### WHAT IS BEING ASKED
Copy out the lines from the very first one through the line holding "pos(581,376)", inclusive, replacing "screenshot" with "screen capture" and leaving everything else the same.

### SUPPLIED MATERIAL
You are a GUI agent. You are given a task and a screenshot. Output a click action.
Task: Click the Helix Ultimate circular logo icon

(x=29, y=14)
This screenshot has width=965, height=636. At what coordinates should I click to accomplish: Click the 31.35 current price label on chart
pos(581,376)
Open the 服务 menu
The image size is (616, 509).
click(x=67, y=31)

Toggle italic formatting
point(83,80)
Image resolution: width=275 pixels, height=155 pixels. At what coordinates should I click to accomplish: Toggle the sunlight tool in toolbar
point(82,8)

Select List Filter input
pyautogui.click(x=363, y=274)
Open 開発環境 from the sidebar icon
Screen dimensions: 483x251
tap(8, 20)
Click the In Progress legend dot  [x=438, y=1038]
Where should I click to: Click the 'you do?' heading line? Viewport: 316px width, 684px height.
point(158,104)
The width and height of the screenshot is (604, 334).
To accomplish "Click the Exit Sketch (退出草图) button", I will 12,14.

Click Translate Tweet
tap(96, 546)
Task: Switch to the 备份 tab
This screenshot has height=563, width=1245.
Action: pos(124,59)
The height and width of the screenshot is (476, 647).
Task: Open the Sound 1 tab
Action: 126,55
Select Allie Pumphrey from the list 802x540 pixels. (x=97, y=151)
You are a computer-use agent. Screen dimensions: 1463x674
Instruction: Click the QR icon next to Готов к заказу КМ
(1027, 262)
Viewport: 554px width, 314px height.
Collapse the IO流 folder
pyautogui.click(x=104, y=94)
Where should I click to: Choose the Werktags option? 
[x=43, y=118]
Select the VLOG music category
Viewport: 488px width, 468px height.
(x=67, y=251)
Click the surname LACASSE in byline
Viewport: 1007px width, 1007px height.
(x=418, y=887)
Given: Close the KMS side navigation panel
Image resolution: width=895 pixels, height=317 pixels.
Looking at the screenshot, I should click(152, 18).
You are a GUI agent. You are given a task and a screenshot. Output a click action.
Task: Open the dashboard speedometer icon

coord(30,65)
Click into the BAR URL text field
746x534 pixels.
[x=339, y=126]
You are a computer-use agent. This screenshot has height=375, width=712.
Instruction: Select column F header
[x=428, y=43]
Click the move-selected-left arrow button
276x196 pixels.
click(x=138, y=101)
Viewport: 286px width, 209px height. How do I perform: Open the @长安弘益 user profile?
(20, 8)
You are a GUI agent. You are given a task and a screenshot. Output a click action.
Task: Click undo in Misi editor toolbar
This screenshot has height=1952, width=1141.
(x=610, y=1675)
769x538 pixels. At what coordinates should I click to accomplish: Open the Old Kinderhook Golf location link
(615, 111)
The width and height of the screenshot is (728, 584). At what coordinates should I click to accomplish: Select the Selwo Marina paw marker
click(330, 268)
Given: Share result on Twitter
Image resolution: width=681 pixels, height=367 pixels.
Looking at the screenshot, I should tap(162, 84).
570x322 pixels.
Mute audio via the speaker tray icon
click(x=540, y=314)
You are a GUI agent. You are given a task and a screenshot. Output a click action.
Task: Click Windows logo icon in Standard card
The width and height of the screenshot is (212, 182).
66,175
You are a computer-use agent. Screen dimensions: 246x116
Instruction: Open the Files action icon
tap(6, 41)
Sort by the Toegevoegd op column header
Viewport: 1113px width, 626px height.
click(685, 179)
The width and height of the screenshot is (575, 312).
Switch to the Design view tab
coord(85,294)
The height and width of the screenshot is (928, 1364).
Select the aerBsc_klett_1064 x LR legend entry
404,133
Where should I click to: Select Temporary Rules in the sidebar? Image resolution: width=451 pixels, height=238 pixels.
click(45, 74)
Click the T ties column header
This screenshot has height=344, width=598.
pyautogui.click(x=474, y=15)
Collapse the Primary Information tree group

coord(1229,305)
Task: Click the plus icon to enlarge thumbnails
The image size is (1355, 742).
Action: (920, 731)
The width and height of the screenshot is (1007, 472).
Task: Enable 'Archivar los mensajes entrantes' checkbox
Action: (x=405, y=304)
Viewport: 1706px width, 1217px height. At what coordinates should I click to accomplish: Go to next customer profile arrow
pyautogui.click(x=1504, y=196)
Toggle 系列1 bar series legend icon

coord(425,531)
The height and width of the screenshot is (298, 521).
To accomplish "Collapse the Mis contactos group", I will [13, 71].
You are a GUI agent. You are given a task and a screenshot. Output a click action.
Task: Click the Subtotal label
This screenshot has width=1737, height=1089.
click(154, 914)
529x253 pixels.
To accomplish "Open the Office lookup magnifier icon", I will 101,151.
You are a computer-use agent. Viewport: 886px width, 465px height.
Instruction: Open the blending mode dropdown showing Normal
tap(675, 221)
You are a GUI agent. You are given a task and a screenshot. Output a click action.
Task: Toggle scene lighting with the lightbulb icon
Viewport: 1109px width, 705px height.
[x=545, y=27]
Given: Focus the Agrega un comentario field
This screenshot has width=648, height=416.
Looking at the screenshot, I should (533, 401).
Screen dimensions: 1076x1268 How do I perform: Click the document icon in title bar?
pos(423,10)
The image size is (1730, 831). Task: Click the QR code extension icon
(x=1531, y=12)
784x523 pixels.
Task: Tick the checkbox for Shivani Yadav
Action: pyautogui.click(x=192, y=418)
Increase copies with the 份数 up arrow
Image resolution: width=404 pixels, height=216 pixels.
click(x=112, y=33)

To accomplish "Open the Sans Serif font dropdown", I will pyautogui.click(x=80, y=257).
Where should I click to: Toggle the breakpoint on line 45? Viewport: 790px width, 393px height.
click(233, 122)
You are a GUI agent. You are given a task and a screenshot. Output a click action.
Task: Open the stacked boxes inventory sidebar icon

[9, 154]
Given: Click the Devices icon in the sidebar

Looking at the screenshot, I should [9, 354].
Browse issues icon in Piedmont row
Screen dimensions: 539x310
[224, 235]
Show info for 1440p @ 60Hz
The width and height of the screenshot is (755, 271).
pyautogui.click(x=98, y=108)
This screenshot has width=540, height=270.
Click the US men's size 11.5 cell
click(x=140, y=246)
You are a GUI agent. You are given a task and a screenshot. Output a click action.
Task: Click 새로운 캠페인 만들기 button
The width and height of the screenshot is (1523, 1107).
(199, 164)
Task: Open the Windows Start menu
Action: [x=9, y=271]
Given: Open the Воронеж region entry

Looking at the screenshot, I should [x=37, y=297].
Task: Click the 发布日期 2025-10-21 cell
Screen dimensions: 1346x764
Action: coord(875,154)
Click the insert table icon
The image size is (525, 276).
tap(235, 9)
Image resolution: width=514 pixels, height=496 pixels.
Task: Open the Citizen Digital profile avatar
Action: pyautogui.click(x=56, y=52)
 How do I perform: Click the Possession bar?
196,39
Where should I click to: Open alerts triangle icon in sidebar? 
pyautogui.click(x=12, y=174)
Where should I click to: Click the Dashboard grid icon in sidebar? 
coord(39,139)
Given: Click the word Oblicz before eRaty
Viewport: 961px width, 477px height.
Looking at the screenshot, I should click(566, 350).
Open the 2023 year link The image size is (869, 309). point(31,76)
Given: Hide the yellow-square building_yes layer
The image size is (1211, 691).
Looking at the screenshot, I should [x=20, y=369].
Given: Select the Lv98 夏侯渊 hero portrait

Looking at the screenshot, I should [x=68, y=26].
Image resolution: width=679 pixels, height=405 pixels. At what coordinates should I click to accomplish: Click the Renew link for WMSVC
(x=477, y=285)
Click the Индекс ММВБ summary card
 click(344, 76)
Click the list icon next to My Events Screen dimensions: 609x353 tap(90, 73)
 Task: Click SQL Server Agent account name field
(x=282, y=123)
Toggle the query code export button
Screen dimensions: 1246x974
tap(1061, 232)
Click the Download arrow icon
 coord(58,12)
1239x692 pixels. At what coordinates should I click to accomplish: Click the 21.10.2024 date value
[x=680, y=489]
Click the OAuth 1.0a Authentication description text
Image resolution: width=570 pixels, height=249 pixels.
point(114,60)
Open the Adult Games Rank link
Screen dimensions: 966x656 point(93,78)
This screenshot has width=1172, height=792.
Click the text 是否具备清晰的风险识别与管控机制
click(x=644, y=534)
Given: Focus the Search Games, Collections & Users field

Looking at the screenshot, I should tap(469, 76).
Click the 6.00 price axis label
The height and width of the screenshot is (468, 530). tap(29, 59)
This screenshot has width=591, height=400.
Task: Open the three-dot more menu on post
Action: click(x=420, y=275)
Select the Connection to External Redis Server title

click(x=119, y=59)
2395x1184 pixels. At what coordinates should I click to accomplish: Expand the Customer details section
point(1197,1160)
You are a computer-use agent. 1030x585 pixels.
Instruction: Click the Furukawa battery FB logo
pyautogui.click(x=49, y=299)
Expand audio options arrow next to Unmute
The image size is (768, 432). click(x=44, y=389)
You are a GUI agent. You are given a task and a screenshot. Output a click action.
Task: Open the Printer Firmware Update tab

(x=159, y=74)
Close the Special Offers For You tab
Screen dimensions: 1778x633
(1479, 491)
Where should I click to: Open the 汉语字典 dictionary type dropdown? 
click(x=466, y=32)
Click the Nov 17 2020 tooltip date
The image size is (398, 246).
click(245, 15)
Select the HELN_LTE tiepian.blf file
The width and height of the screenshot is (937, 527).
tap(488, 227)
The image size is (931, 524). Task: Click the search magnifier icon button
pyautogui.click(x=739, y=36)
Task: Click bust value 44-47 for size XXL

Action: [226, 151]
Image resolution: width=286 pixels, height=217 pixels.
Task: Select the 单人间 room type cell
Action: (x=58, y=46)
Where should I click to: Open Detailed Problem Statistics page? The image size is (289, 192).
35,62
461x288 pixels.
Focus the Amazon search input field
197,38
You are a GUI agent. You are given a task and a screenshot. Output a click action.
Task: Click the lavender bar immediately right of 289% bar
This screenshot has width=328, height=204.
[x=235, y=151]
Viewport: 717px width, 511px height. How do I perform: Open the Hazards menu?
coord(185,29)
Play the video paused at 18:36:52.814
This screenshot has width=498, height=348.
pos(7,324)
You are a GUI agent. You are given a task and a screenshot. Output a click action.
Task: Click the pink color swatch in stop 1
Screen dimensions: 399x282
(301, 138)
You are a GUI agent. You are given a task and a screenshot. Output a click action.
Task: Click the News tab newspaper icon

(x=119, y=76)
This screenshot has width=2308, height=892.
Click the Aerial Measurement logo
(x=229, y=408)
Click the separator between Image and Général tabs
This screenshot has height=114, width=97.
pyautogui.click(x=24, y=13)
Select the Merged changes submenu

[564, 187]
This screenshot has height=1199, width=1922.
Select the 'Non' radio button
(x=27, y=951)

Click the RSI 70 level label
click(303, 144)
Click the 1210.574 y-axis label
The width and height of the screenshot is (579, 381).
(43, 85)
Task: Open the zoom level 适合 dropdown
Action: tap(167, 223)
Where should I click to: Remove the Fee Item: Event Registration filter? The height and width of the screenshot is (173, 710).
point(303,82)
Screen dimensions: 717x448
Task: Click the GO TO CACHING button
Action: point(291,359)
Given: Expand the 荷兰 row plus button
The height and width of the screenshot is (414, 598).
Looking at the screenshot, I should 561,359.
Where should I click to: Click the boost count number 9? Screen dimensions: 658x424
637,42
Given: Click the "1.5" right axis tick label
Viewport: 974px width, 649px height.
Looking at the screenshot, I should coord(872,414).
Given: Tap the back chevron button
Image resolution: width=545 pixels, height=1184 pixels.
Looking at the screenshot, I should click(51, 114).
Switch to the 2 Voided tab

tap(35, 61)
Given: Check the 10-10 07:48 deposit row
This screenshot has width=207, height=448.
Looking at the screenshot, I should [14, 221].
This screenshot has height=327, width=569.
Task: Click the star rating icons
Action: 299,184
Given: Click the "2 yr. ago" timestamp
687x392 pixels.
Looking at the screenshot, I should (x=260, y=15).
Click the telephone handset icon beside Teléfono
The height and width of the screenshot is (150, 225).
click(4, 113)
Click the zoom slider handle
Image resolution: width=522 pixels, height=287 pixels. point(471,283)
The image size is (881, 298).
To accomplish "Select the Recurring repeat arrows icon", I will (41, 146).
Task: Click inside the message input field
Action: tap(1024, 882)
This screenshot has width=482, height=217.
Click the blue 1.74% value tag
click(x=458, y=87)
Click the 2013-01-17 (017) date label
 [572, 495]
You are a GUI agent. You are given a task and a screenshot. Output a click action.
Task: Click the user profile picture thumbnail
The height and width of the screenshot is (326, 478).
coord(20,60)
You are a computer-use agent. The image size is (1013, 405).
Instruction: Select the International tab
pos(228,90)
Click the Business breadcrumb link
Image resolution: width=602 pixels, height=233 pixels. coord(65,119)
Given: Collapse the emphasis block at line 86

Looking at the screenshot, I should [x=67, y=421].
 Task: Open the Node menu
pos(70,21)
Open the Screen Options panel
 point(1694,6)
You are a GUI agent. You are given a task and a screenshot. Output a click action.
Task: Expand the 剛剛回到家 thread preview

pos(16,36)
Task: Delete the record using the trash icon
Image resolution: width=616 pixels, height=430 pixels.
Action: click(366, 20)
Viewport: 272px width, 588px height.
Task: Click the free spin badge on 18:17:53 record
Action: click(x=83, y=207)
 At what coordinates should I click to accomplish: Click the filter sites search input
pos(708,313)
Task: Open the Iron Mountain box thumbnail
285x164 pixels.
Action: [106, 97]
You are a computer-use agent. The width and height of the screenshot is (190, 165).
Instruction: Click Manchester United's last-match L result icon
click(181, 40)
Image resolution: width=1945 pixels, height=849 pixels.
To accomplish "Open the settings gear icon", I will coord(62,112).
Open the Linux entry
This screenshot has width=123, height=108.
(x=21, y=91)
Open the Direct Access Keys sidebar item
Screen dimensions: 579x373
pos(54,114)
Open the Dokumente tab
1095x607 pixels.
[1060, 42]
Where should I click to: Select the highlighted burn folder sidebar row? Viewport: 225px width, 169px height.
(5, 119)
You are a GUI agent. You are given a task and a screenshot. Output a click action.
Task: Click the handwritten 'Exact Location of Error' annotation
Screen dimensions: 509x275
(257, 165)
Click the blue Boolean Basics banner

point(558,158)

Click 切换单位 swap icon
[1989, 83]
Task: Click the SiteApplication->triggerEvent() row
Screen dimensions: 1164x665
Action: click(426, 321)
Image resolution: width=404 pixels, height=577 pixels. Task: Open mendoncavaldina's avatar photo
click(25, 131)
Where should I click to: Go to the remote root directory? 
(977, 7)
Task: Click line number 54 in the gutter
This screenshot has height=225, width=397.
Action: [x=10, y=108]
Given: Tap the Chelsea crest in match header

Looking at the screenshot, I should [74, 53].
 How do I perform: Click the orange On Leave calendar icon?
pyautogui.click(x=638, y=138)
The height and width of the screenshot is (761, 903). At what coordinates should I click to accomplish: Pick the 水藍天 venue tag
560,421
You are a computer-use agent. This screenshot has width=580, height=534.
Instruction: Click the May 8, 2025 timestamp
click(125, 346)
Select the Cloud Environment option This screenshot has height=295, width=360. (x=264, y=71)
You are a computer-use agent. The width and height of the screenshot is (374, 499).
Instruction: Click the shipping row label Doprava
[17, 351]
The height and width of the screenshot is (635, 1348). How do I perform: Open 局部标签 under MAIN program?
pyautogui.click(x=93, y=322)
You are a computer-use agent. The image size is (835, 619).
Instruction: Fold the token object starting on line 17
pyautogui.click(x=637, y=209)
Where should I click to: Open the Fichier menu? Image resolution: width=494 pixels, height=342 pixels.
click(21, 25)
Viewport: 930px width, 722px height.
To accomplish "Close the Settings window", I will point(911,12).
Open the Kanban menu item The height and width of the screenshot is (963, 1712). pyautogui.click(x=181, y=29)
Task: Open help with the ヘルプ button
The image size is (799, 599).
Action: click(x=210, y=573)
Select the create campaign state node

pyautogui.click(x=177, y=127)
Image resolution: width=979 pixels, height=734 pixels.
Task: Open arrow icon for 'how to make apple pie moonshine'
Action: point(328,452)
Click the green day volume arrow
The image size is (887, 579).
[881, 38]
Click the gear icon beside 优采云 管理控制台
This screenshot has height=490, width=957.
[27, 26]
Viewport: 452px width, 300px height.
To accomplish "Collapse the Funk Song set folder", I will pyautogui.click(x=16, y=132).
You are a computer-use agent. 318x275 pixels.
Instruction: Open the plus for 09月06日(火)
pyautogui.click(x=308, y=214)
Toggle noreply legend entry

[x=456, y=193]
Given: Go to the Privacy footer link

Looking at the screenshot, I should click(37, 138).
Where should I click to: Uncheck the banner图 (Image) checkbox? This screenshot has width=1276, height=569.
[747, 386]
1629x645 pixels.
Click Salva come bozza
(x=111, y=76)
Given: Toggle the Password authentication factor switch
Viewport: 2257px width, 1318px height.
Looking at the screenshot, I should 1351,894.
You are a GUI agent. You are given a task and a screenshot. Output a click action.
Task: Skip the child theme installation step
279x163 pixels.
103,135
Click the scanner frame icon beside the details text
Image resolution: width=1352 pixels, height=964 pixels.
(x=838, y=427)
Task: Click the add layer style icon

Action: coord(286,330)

### CORRECT ANSWER
You are a GUI agent. You are given a task and a screen capture. Output a click action.
Task: Click the Helix Ultimate circular logo icon

(x=29, y=14)
This screen capture has width=965, height=636. At what coordinates should I click to accomplish: Click the 31.35 current price label on chart
pos(581,376)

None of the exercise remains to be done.